* Listed entries *

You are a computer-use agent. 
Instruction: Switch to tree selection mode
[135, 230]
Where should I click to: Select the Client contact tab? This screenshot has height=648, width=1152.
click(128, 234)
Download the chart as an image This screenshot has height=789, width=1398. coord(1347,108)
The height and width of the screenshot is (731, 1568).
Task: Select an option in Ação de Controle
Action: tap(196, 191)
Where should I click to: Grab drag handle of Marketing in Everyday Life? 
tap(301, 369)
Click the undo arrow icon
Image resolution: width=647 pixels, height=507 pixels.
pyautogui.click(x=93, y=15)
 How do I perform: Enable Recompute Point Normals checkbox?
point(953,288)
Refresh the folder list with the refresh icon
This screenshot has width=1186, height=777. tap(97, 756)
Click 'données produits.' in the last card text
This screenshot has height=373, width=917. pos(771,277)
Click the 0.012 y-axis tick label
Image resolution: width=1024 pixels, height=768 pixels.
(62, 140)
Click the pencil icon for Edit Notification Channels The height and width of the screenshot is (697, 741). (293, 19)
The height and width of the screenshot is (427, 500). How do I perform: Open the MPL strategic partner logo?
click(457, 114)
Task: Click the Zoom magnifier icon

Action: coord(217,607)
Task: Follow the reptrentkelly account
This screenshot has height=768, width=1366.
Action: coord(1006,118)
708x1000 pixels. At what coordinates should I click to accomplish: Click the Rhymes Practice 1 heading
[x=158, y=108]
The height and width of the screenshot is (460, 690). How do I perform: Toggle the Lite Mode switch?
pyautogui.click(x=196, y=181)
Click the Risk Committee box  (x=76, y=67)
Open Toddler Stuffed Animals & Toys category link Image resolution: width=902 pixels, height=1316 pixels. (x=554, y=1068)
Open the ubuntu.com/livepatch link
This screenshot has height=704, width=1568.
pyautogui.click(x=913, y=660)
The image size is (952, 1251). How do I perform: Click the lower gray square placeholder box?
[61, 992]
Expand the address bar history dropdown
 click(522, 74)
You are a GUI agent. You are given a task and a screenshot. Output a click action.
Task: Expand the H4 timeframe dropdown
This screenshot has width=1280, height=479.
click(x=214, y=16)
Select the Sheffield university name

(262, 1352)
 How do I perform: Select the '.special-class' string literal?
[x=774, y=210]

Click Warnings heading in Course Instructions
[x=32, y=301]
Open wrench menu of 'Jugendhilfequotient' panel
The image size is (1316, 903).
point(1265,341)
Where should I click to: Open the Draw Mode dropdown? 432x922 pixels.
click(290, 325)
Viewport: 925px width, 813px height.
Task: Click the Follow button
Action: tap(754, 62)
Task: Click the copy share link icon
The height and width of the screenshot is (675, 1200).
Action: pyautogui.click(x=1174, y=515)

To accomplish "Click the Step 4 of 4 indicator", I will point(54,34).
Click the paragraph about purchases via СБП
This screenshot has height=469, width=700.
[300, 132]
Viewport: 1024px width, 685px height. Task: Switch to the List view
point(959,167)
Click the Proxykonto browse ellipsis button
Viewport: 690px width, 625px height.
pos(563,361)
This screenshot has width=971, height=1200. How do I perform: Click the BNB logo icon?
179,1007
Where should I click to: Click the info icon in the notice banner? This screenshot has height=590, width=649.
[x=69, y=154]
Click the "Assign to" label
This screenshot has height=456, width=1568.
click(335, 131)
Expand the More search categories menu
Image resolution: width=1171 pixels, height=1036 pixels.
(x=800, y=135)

* Work task *
Print the material once more, exactly.

* Answer space *
You are a computer-use agent. 
Instruction: Switch to tree selection mode
[135, 230]
Where should I click to: Select the Client contact tab? This screenshot has height=648, width=1152.
click(128, 234)
Download the chart as an image This screenshot has height=789, width=1398. coord(1347,108)
The height and width of the screenshot is (731, 1568).
Task: Select an option in Ação de Controle
Action: tap(196, 191)
Where should I click to: Grab drag handle of Marketing in Everyday Life? 
tap(301, 369)
Click the undo arrow icon
Image resolution: width=647 pixels, height=507 pixels.
pyautogui.click(x=93, y=15)
 How do I perform: Enable Recompute Point Normals checkbox?
point(953,288)
Refresh the folder list with the refresh icon
This screenshot has width=1186, height=777. tap(97, 756)
Click 'données produits.' in the last card text
This screenshot has height=373, width=917. pos(771,277)
Click the 0.012 y-axis tick label
Image resolution: width=1024 pixels, height=768 pixels.
(62, 140)
Click the pencil icon for Edit Notification Channels The height and width of the screenshot is (697, 741). (293, 19)
The height and width of the screenshot is (427, 500). How do I perform: Open the MPL strategic partner logo?
click(457, 114)
Task: Click the Zoom magnifier icon

Action: coord(217,607)
Task: Follow the reptrentkelly account
This screenshot has height=768, width=1366.
Action: coord(1006,118)
708x1000 pixels. At what coordinates should I click to accomplish: Click the Rhymes Practice 1 heading
[x=158, y=108]
The height and width of the screenshot is (460, 690). How do I perform: Toggle the Lite Mode switch?
pyautogui.click(x=196, y=181)
Click the Risk Committee box  (x=76, y=67)
Open Toddler Stuffed Animals & Toys category link Image resolution: width=902 pixels, height=1316 pixels. (x=554, y=1068)
Open the ubuntu.com/livepatch link
This screenshot has height=704, width=1568.
pyautogui.click(x=913, y=660)
The image size is (952, 1251). How do I perform: Click the lower gray square placeholder box?
[61, 992]
Expand the address bar history dropdown
 click(522, 74)
You are a GUI agent. You are given a task and a screenshot. Output a click action.
Task: Expand the H4 timeframe dropdown
This screenshot has width=1280, height=479.
click(x=214, y=16)
Select the Sheffield university name

(262, 1352)
 How do I perform: Select the '.special-class' string literal?
[x=774, y=210]

Click Warnings heading in Course Instructions
[x=32, y=301]
Open wrench menu of 'Jugendhilfequotient' panel
The image size is (1316, 903).
point(1265,341)
Where should I click to: Open the Draw Mode dropdown? 432x922 pixels.
click(290, 325)
Viewport: 925px width, 813px height.
Task: Click the Follow button
Action: tap(754, 62)
Task: Click the copy share link icon
The height and width of the screenshot is (675, 1200).
Action: pyautogui.click(x=1174, y=515)

To accomplish "Click the Step 4 of 4 indicator", I will point(54,34).
Click the paragraph about purchases via СБП
This screenshot has height=469, width=700.
[300, 132]
Viewport: 1024px width, 685px height. Task: Switch to the List view
point(959,167)
Click the Proxykonto browse ellipsis button
Viewport: 690px width, 625px height.
pos(563,361)
This screenshot has width=971, height=1200. How do I perform: Click the BNB logo icon?
179,1007
Where should I click to: Click the info icon in the notice banner? This screenshot has height=590, width=649.
[x=69, y=154]
Click the "Assign to" label
This screenshot has height=456, width=1568.
click(335, 131)
Expand the More search categories menu
Image resolution: width=1171 pixels, height=1036 pixels.
(x=800, y=135)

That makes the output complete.